Цель задания> Пожалуйста, перечислите всех патриархов, которых документ называет по имени.

Документ>
++++++++++++++++++++
История Петра Великого - Александр Брикнер 8 стр.


При содействии Самойловича русскому правительству удалось провести в области церковного управления в Малороссии весьма важную меру. До этого киевский митрополит посвящался константинопольским патриархом. Благодаря особенно удачным переговорам с высшими представителями церкви в турецких владениях и ловкой и успешной деятельности московских агентов в Малороссии было достигнуто, что отныне киевский митрополит стал посвящаться в Москве. Разумеется, прежде всего нужно было отыскать личность, легко доступную влиянию московского правительства. Таким лицом оказался луцкий епископ, князь Гедеон Святополк Четвертинский, избранный в киевские митрополиты 8 июня 1685 года и посвященный в Москве 8 ноября этого же года патриархом Иоакимом. По совету Самойловича московское правительство старалось задобрить константинопольского монарха. Дело это стоило и труда и денег. Дионисий константинопольский уступил очень скоро, но зато патриарх иерусалимский, Досифей, был крайне недоволен уступчивостью своего товарища и, между прочим, писал патриарху Иоакиму: "Пожалуй, вы захотите самый Иерусалим обратить в вашу епископию, чтобы мы ноги ваши мыли!., делайте что хотите, а нашего благословения нет" и проч.

В этой перемене заключалась довольно важная выгода: представители православия в польских владениях, зависевшие в духовных делах от киевского митрополита, отныне очутились, так сказать, хотя бы косвенно под духовным надзором московского правительства. Вмешательство в польские дела, как это обнаружилось впоследствии из истории вопроса о диссидентах, сделалось одним из важнейших условий разделов Польши.

Отношения между Москвой и Польшей, несмотря на заключение Андрусовского договора, оставались враждебными. Дипломатические съезды в 1670, 1674 и 1678 годах приводили лишь к временным результатам. И Польша, и Москва нуждались в заключении окончательного мира. Уже двадцать семь лет продолжалась борьба за Малороссию, когда началось правление Софьи. Надежда польского правительства во время царствования Федора возбуждением раздора между Турцией и Россией возвратить себе Малороссию оказалась тщетной. Хотя в Польше царствовал деятельный и способный король Ян Собесский, она все-таки не была в состоянии воевать серьезно из-за Малороссии. Зато и Польша и Московское государство должны были думать о союзе против турок и татар.

Отношения России и крымских татар все еще были чрезвычайно натянуты. Поминки, отправляемые ежегодно в Крым московским правительством, имели отчасти характер дани. Несмотря на приносимые жертвы такого рода, каждую минуту можно было ожидать вторжения хищников в пределы России. Иногда случалось, что города, находившиеся близ татарской границы, страдали ужасно от набегов татар, уводивших в плен десятки тысяч жителей.
++++++++++++++++++++
Исходные данные>
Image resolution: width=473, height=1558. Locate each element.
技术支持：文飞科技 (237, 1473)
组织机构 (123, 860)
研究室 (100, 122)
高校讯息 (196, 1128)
++++++++++++++++++++
Ответ> Иоаким; Дионисий константинопольский; Досифей, патриарх иерусалимский.